11 & 12 ) BIN2 and BIN1 - The input pins of the motor driver for Motor B that specify the direction of Motor B. Connect it to any two digital pins on the Arduino.

13) STBY- Just like a power pin which on setting to HIGH enables the motor control mechanism . Connect it to any digital pin.

14 & 15) AIN1 and AIN2- The input pins of the motor driver for Motor A that specifies the direction of Motor A. Connect it to any two digital pins on the Arduino.

16) PWMA- The PWM pin of the motor driver for adjusting the speed of Motor B. Connect it to any of the PWM pins on the Arduino and specify a speed value for the motor from 0-255.

So, now that you have connected the pins, how do you program your Arduino to control the speed and direction of your motors? It's as simple as shown below:

For motor A to go forward you need to set AIN1 to HIGH and AIN2 to LOW

likewise, for motor B to go forward, you need to set BIN1 to HIGH and BIN2 to LOW.

Swap the HIGH and LOW values to make the motors go in reverse.

Similary, for PWM, specify values from 0 - 255 to pins PWMA and PWMB,

Most importantly, set STBY to HIGH, or else, nothing will start up.

So, for driving you robot forward with a PWM value of 125, the code should look something like :

digitalWrite(STBY, HIGH);

digitalWrite(AIN1, HIGH);

digitalWrite(AIN2, LOW);

analogWrite(PWMA, 125);

digitalWrite(STBY, HIGH);

digitalWrite(BIN1, HIGH);

digitalWrite(BIN2, LOW);

analogWrite(PWMB, 125);

Similarly, for going back, swap the HIGH-LOW values for pins AIN1, AIN2 and BIN1, BIN2

In the same way, you can try out left turn, right turn, and many other functions. Good luck.

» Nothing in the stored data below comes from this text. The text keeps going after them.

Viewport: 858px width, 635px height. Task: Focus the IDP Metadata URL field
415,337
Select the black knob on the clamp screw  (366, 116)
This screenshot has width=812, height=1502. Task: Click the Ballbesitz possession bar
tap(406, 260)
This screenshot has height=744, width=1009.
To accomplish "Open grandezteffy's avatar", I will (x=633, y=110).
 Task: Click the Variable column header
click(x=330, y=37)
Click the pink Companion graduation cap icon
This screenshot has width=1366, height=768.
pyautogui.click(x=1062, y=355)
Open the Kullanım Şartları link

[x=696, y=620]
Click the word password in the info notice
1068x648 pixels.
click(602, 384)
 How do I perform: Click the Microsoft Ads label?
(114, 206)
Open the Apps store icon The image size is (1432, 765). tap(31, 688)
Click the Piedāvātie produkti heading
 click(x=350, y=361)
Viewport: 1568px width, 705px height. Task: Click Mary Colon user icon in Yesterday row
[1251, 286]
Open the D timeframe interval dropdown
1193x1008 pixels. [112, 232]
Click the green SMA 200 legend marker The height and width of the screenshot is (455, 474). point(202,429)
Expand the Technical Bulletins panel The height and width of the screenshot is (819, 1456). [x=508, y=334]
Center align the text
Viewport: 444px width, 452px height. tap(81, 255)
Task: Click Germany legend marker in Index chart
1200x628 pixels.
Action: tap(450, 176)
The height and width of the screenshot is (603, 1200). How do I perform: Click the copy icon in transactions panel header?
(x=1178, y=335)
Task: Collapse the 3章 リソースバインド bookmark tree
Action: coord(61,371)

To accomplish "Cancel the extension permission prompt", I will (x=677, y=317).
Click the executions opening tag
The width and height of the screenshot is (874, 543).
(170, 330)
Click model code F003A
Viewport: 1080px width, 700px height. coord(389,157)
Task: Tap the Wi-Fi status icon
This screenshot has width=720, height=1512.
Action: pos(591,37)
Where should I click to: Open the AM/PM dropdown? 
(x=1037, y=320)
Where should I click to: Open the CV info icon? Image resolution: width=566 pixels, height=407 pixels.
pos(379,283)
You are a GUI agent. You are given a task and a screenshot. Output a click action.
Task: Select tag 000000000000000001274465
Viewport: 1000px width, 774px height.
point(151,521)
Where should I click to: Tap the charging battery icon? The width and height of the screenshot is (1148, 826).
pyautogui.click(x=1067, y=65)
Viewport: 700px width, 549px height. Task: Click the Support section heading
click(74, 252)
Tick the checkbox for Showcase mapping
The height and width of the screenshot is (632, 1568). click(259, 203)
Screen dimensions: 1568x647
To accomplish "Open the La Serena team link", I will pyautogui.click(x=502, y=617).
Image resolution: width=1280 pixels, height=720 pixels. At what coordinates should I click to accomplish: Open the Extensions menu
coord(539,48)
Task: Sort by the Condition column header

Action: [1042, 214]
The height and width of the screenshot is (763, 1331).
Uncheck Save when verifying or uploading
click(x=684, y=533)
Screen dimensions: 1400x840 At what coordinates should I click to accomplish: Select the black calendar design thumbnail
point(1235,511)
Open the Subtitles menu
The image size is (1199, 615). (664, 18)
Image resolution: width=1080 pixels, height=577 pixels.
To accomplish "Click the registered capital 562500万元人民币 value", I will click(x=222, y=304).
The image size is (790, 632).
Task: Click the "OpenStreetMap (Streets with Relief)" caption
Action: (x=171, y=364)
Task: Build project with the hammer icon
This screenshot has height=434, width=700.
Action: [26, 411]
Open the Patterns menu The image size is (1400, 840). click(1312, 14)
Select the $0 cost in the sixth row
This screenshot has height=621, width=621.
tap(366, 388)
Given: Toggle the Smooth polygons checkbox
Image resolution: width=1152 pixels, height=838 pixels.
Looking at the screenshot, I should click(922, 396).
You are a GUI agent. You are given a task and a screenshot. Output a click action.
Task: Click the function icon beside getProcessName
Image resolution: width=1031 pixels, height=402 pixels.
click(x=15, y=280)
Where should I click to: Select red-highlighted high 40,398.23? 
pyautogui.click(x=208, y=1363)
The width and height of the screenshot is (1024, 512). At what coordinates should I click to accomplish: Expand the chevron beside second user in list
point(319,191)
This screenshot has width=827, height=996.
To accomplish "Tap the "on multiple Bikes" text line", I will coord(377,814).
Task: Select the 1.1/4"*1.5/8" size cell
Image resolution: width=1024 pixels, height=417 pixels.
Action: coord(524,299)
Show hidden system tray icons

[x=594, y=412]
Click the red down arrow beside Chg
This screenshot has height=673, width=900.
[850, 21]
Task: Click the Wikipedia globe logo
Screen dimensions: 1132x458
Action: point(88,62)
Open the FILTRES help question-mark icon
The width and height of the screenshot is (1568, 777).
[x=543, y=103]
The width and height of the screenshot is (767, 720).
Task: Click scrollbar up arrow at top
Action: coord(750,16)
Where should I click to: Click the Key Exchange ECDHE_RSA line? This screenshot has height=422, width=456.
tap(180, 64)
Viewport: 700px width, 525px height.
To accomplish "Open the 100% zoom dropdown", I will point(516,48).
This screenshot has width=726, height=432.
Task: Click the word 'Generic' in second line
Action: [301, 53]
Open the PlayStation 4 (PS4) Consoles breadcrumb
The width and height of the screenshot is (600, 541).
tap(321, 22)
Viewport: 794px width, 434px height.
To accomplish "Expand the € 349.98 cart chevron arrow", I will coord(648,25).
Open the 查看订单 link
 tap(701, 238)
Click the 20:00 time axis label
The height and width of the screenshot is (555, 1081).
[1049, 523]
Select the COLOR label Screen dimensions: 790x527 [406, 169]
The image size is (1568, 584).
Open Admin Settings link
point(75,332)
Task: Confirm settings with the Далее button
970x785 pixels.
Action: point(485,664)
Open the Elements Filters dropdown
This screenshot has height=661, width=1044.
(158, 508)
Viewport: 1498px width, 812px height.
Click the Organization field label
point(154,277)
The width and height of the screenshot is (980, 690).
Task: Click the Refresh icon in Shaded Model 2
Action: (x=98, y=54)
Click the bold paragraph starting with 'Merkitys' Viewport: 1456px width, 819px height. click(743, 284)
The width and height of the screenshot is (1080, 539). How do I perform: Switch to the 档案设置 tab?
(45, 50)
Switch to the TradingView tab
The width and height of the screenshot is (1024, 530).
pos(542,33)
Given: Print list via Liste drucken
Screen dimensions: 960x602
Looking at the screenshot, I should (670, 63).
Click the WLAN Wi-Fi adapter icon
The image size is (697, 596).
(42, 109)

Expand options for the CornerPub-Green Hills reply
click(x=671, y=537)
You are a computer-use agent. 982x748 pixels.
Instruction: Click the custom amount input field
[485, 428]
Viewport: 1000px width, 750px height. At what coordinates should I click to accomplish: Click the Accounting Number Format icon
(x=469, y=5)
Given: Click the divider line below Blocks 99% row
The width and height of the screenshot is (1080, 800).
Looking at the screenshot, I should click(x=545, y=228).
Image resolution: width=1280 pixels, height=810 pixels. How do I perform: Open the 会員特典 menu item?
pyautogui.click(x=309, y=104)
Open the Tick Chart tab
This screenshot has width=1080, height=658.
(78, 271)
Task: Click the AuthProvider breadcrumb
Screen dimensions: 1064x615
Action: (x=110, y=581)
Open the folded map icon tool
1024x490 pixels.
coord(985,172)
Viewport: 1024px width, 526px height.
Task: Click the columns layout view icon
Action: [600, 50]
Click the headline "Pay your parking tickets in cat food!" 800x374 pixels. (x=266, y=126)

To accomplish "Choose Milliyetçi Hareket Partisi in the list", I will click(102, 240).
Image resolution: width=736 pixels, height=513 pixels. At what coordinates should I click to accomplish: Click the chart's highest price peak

Please let me know if i have left out something, or something is not correct :-)

Ashim

Comment viewing options

Select your preferred way to display the comments and click "Save settings" to activate your changes.

 

Any suggestions for teh 12V 10A range?

 

Indeed, i am bulding a sumo bot using two high powered motors, each rated at a stall current of 7.5A and a voltage of 12V. I am using this powerful dual motor driver shield for an arduino. It runs from 5.5 to 24 volts and can deliver 12Amps continnous or 30Amps peak per motor. I have tested it, the build is going on. Handling 7.5 Amps is a breezer for this guy. :-)

 

I offer this tried and tested method to control it. You simply supply the two parameters "motor" (1 or 2) and "per255" which can be a number from -255 to +255, where the negative values run the motor one way while the positive values run it the other.

 

void setMotor(int motor, int per255) {

  int pin1, pin2; // each "side" of the selected motor

  boolean outputs = true; // protection against inappropriate motor index

  switch (motor) {

    case 1:

      pin1 = motorPin1;

      pin2 = motorPin2;

      break;

    case 2:

      pin1 = motorPin3;

      pin2 = motorPin4;

      break;

    default:

      outputs = false; // if we're here, the motor index was bad

      break;

  } // switch motor

  if (outputs) {

    if (per255 < 0) { // negative = run "backwards"

      digitalWrite(pin2, LOW);

      analogWrite(pin1, abs(per255));

    } else { // positive = run "forwards"

      digitalWrite(pin1, LOW);

      analogWrite(pin2, per255);

    } // if per else

  } // if outputs

} // setMotor

Thankyou BOA, much easier to integrate it into your code, i'll try it :-)

Just spotted a teency flaw. motorPin1 through motorPin 4 need to be declared (prefereably as constants) globally. They take on teh values of the pins to which you have your dual H-bridge wired.